There's a whole host of things to consider with cams. Like previously mentioned, you need to know your mods vs future mods. Ported heads or L92s flow differently from stock, so you're already changing your volumetric efficiency characteristics there. Your intake manifold makes a difference, as do your throttle body specs. Where do you want your power band? That's something else to consider too.
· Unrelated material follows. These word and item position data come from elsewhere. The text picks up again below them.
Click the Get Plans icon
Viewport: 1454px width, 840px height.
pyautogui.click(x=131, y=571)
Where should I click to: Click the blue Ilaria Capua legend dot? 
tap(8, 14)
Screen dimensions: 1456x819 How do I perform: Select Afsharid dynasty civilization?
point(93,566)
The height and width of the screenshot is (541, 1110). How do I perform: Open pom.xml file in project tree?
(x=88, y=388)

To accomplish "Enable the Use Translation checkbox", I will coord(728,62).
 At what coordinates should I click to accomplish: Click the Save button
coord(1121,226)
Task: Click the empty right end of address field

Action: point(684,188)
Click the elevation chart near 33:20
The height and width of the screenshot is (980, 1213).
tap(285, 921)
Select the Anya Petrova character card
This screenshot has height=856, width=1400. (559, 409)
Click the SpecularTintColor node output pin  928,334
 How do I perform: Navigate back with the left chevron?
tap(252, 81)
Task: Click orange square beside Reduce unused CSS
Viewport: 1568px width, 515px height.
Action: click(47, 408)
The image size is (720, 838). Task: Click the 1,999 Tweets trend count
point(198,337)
Personally I think a cam should be the last engine mod you make, or at least the last thing you shop for when building, since you are eliminating any other variables that are going to change driveability. I'm sure GM ran extensive computer modeling tests to come up with the cam we have, through both manifold vacuum and dynamic cylinder compression testing data. There's so much science at work, it'll be almost impossible to pick the "perfect" cam. Unless you're a guy like Ed Curtis who pretty much knows his stuff by experience/trial and error.


----------



## lasoya113 (Mar 19, 2011)

I agree the cam should be 1 of the last things. Right now I have a K & N intake system and magnaflow exhaust. Im going to do the rest of the mods all at once which includes 102mm fast intake, JBA headers, cam kit and tune. I want a cam thats in the middle rang in size. I was looking around and I seen 2 cams that I want to get your guys thoughts on and if you can tell me if there too big for my upgrades or not big enough or just right for my upgrades. The first one specs are 238/240 on a 112 LSA 605/609 lift and the second one is 239/242 on a 112 LSA 651/610 lift.


----------



## lasoya113 (Mar 19, 2011)

Pbtt


----------



## dustyminpin (Jun 19, 2006)

lasoya113 said:


> I agree the cam should be 1 of the last things. Right now I have a K & N intake system and magnaflow exhaust. Im going to do the rest of the mods all at once which includes 102mm fast intake, JBA headers, cam kit and tune. I want a cam thats in the middle rang in size. I was looking around and I seen 2 cams that I want to get your guys thoughts on and if you can tell me if there too big for my upgrades or not big enough or just right for my upgrades. The first one specs are 238/240 on a 112 LSA 605/609 lift and the second one is 239/242 on a 112 LSA 651/610 lift.


Those cams are HUGE. Like, stroker motor huge...


----------



## lasoya113 (Mar 19, 2011)

I didnt think of this until now but I wanted a cam that was the same size as the HPE S cam which is pretty big but I live in california and we have that crappy law SMOG that we have to get checked every other year unless its a new car the its after 4 years. Now I need to find a cam thats as big as I can get and still pass smog. Any advice?


----------



## jpalamar (Jul 22, 2008)

DD + huge cam + must pass CA SMOG = doesn't make much sense.


----------



## GM4life (Mar 18, 2007)

lasoya113 said:


> I didnt think of this until now but I wanted a cam that was the same size as the HPE S cam which is pretty big but I live in california and we have that crappy law SMOG that we have to get checked every other year unless its a new car the its after 4 years. Now I need to find a cam thats as big as I can get and still pass smog. Any advice?


The same advice that was given earlier. Talk to a professional. I think the magic number is around 4 deg or less of overlap you should be good. I've heard of tuners passing cams in the mid 230's duration *buttttt* you have to have a tuner that knows what he is doing to tune it for smog time and a "good" smog guy. You have to pu$$yfoot it around till you get it retuned again too.


----------



## lasoya113 (Mar 19, 2011)

Can anyone that lives in california tell me what cam they have in there gto that will pass smog? Im looking to put the biggest cam I can get that will still pass smog with a good tune. Thanks..


----------



## lasoya113 (Mar 19, 2011)

anyone?


----------



## Civenegas85 (May 10, 2011)

Sorry Cali...... a lot of Texas boys on this forum....


----------